Alles afwegende, en mede gezien de documentatie van verdachte en het over hem uitgebrachte reclasseringsrapport, is de rechtbank van oordeel dat na te melden straf passend en geboden is. De rechtbank wijkt af van de eis van de officier van justitie, aangezien zij een aanzienlijk kortere periode bewezen acht. Anders dan de raadsman heeft aangevoerd, ziet de rechtbank geen aanleiding om verdachte een werkstraf aan te bieden.
De rechtbank acht een deels voorwaardelijke gevangenisstraf op zijn plaats teneinde verdachte ervan te weerhouden opnieuw strafbare feiten te plegen.
In beslag genomen voorwerpen
Onder verdachte zijn voorwerpen in beslag genomen. De nog niet teruggegeven voorwerpen worden door de rechtbank beschouwd als voorwerpen met betrekking waartoe of met behulp waarvan het bewezenverklaarde is begaan c.q. die bij gelegenheid van het onderzoek naar de door verdachte begane misdrijven zijn aangetroffen. Deze aan verdachte toebehorende voorwerpen kunnen dienen tot het begaan of de voorbereiding van soortgelijke misdrijven, terwijl deze van zodanige aard zijn dat het ongecontroleerde bezit daarvan in strijd is met het algemeen belang of de wet.
De rechtbank zal daarom bevelen dat deze voorwerpen worden onttrokken aan het verkeer.
Toepasselijke wettelijke voorschriften
Deze strafoplegging is gegrond op de artikelen 10, 14a, 14b, 14c, 27, 36b, 36c, 47, 57, 91 en 140 van het Wetboek van Strafrecht en de artikelen 2 en 10 van de Opiumwet.
Beslissing
De rechtbank beslist als volgt.
Verklaart, zoals hiervoor overwogen, bewezen dat verdachte het onder 1 en 2 ten laste gelegde heeft begaan.
Verklaart niet bewezen hetgeen verdachte meer of anders is ten laste gelegd dan hierboven is bewezen verklaard en spreekt verdachte daarvan vrij.
Verklaart het bewezenverklaarde strafbaar, kwalificeert dit als hiervoor vermeld en verklaart verdachte strafbaar.

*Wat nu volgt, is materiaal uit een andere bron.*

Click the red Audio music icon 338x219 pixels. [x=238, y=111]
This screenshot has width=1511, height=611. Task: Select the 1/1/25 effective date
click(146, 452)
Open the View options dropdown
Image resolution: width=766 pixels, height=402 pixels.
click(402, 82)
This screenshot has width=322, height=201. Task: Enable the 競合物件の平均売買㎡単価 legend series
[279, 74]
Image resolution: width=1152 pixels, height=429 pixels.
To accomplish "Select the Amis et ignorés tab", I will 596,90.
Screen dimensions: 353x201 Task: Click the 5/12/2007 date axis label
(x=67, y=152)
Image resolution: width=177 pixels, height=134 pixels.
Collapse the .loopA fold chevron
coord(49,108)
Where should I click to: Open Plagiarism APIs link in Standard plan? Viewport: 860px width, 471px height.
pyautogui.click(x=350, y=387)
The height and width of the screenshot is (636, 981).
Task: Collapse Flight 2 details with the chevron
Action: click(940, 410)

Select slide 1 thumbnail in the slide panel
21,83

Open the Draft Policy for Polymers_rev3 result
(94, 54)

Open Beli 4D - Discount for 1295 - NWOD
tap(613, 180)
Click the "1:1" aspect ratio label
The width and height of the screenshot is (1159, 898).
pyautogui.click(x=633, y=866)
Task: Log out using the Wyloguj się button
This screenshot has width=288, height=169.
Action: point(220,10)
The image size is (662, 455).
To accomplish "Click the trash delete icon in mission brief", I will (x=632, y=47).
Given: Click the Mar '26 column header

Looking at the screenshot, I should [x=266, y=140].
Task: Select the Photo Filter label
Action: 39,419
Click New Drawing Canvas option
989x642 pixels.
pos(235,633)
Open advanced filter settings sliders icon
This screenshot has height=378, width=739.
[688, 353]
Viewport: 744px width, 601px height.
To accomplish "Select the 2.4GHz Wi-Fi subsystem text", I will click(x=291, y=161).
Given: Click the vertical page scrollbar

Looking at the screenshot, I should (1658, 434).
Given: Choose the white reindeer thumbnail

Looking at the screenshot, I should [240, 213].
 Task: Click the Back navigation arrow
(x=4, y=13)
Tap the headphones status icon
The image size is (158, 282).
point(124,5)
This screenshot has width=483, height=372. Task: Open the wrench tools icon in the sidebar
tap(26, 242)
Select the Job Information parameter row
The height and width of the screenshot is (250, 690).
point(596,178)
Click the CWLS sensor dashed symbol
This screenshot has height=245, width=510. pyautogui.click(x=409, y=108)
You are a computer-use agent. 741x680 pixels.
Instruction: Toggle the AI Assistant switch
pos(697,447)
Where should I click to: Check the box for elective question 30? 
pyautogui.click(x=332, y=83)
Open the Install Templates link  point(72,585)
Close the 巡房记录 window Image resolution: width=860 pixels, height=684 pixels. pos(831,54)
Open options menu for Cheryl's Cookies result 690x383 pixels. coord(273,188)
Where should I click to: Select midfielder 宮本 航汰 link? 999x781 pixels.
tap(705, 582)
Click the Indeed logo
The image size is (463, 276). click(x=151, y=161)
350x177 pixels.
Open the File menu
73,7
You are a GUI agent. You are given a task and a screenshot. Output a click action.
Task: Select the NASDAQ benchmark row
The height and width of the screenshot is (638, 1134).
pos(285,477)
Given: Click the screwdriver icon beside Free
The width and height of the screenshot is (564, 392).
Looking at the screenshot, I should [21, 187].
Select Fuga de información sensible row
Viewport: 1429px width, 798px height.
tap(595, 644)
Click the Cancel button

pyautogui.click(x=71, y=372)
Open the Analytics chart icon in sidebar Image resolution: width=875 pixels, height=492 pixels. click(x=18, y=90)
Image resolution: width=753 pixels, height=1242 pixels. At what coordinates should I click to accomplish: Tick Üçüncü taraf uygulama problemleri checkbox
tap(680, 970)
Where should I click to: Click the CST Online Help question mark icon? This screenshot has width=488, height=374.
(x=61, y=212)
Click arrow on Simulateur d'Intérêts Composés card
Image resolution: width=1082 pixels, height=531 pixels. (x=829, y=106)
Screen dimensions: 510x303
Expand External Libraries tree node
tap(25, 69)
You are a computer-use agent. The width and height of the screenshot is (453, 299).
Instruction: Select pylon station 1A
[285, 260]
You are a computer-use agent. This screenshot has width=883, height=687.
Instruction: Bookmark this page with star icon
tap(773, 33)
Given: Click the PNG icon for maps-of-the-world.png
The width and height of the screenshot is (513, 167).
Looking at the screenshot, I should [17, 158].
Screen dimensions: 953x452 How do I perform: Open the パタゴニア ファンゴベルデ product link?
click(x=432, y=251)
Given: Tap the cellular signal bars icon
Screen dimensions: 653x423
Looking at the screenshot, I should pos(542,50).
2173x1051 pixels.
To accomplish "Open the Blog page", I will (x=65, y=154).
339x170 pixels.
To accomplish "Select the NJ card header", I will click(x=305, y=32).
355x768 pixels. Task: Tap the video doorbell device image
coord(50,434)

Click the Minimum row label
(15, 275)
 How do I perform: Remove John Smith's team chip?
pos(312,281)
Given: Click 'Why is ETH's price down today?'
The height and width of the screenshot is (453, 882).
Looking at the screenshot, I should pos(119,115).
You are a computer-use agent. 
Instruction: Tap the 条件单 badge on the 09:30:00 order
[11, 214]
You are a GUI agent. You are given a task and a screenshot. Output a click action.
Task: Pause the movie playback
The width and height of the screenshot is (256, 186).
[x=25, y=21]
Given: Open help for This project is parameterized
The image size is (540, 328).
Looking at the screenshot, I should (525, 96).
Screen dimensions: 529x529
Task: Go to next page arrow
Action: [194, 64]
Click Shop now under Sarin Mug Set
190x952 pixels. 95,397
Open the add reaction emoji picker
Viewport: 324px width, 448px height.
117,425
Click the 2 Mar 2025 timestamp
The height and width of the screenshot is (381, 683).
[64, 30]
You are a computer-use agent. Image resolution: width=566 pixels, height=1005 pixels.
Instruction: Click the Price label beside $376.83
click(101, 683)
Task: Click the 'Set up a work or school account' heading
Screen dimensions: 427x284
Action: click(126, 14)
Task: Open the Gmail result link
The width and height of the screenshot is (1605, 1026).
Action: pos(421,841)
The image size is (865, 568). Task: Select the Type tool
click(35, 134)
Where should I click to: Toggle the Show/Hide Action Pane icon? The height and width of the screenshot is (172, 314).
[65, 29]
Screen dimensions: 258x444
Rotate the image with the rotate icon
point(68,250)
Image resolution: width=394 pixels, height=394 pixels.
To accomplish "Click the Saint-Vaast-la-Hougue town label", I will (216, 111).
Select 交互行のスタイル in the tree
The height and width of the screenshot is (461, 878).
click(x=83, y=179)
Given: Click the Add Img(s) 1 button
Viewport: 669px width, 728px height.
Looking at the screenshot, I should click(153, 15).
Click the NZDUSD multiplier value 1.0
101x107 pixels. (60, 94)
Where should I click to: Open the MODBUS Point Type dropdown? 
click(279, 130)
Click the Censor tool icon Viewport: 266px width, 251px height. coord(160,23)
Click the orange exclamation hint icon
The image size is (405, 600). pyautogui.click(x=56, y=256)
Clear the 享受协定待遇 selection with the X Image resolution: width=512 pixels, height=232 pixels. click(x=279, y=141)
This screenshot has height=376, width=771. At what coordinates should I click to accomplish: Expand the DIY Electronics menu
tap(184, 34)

Veroordeelt verdachte tot een gevangenisstraf voor de duur van 5 (vijf) maanden.
Bepaalt, dat een gedeelte van de gevangenisstraf, groot 1 (een) maand niet zal worden ten uitvoer gelegd, tenzij de rechter later anders mocht gelasten, op grond dat veroordeelde zich vóór het einde van een proeftijd van 2 jaren aan een strafbaar feit heeft schuldig gemaakt.
Beveelt, dat de tijd, door veroordeelde vóór de tenuitvoerlegging van deze uitspraak in verzekering en voorlopige hechtenis doorgebracht, bij de uitvoering van de opgelegde gevangenisstraf in mindering zal worden gebracht.
Beveelt de onttrekking aan het verkeer van de in beslag genomen, nog niet teruggegeven voorwerpen, te weten:
- diverse gebruikersartikelen, waaronder een weegschaaltje, spiegeltjes, pijpjes, een plastic
zakje met verpakkingsmateriaal, een plastic zak inhoudende een blikje, plastic zakjes en
plastic kokertje en aluminiumfolie.
Heft op het bevel tot voorlopige hechtenis met ingang van het tijdstip waarop de duur daarvan gelijk wordt aan die van de opgelegde straf.
Aldus gewezen door mr. De Bie, voorzitter, mr. Van der Hooft en mr. Van de Wetering, rechters, in tegenwoordigheid van Van Aalst, griffier, en uitgesproken op de openbare terechtzitting van 25 september 2007.